El amor en tiempos descartables

Nuevamente frente al teclado pienso lo difícil que es organizar las ideas y aun más complicado poder escribirlas de manera clara. Pero, ¿difícil es organizar o hacerse un tiempo para pensar? En esta sociedad tan demandante del tiempo siempre nos quedamos sin espacio para lo que realmente es importante. Sobrevaloramos objetos o relaciones que simplemente nos brindan un efímero estado de bienestar. Vivimos el ahora, todo se vuelve tristemente descartable cuando deja de funcionar o ya no nos satisface.

 

Semanas atrás posteaba un cuento que nos contaba de manera poética el porque el amor es ciego y siempre va acompañado de la locura. Inevitablemente, dentro de lo descartable, también entran las relaciones amorosas. Decimos que el amor es ciego porque uno no elije de quien enamorarse, y esto continua siendo así hasta nuestros días. Sin embargo la locura ya no está puesta en el hecho de que perdemos la cabeza por el ser amado. La locura ya no es tan locura en la era de lo superficial. Solo importa la satisfacción y en una sociedad capitalista el amor se convierte en una mercancía más que se puede tasar, negociar, comprar y tirar si ya no nos sirve o fue superada por un modelo mejor.

La locura de perder la cabeza es sustituida por la locura del consumo. Inmediatamente buscamos escaparnos de una relación cuando esta se vuelve estéril. Las relaciones se vuelven casuales con el único fin de satisfacer aquello que la rutina ahoga.

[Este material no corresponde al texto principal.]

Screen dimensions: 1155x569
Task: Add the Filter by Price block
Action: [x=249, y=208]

Cuando una relación también comienza a dejarnos sin aire el mercado del amor nos brinda la posibilidad de sustituirla por otra completamente nueva acorde a nuestras exigencias.

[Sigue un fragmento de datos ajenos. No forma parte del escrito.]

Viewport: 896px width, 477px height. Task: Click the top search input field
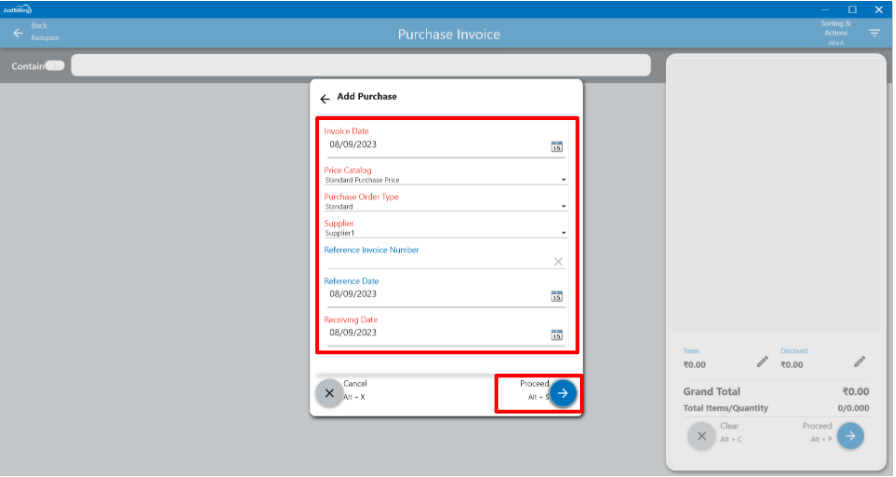360,66
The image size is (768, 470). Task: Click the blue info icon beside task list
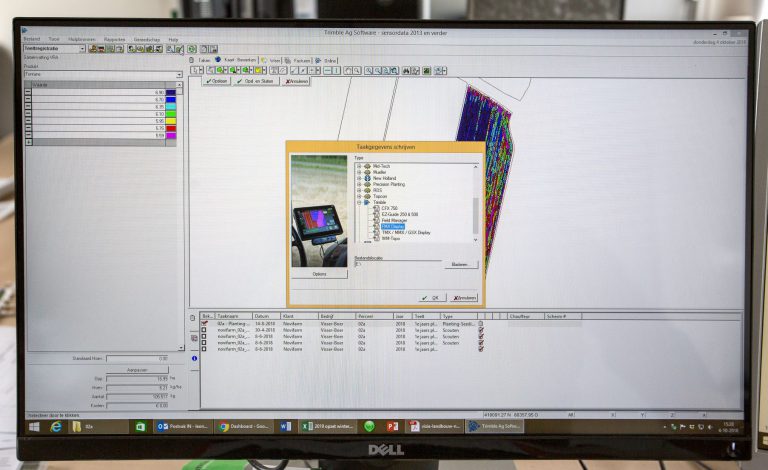pyautogui.click(x=194, y=357)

El sociólogo Zigmunt Bauman diría que el amor se convirtió en un líquido, en algo que corre hacia donde la gravedad del mercado capitalista lo lleve. Un amor donde ya nada está definido y nada es seguro, donde todo puede acabar de un momento a otro. Es cierto que las relaciones esporádicas que solo buscan la satisfacción momentánea no nos ayudan a crecer y tampoco nos convierten en personas más experimentadas. Simplemente nos dejan suspendidos en un tiempo de inmadurez y no nos desarrollamos como personas capaces de amar. Simplemente nos dejamos llevar por la maquinaria del consumo.

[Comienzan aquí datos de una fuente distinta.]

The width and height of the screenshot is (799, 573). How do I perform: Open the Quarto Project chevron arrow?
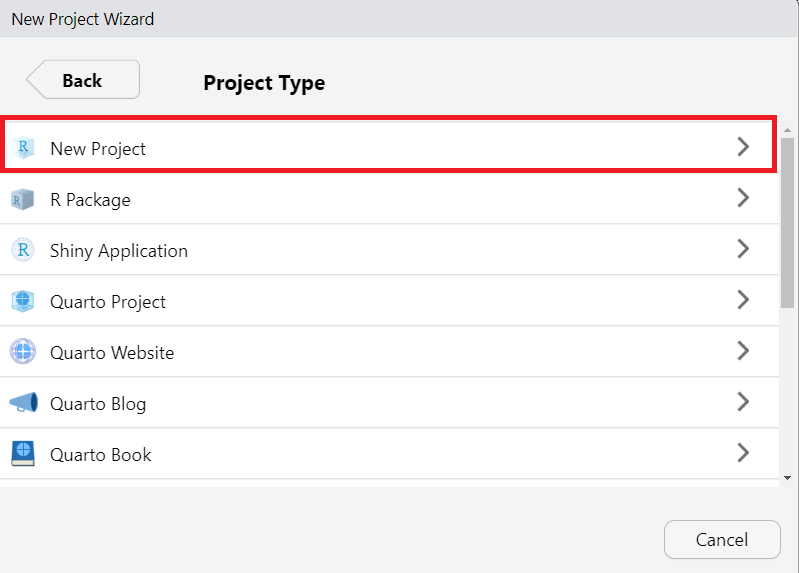point(743,300)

No quiero ni tengo la intención de ser pesimista por eso creo que aún existe ese amor que es para siempre. Cuanto más individualista nos volvemos más difícil es de encontrar. Por eso es necesario dejar de lado el egoísmo y comprender que una relación se forja en la satisfacción mutua y no la de uno solo. No creo en ninguna de las locuras mencionadas anteriormente, solo pienso que en el compartir el amor se encuentra mayor felicidad que en el solo hecho de recibir.

Desgraciadamente el tiempo es cada vez más rápido, prácticamente no nos deja detenernos a pensar. No nos deja detenernos a mirar que es lo que hace feliz a la otra persona, a intentar comprender simplemente que si uno no da todo de si difícilmente reciba algo a cambio.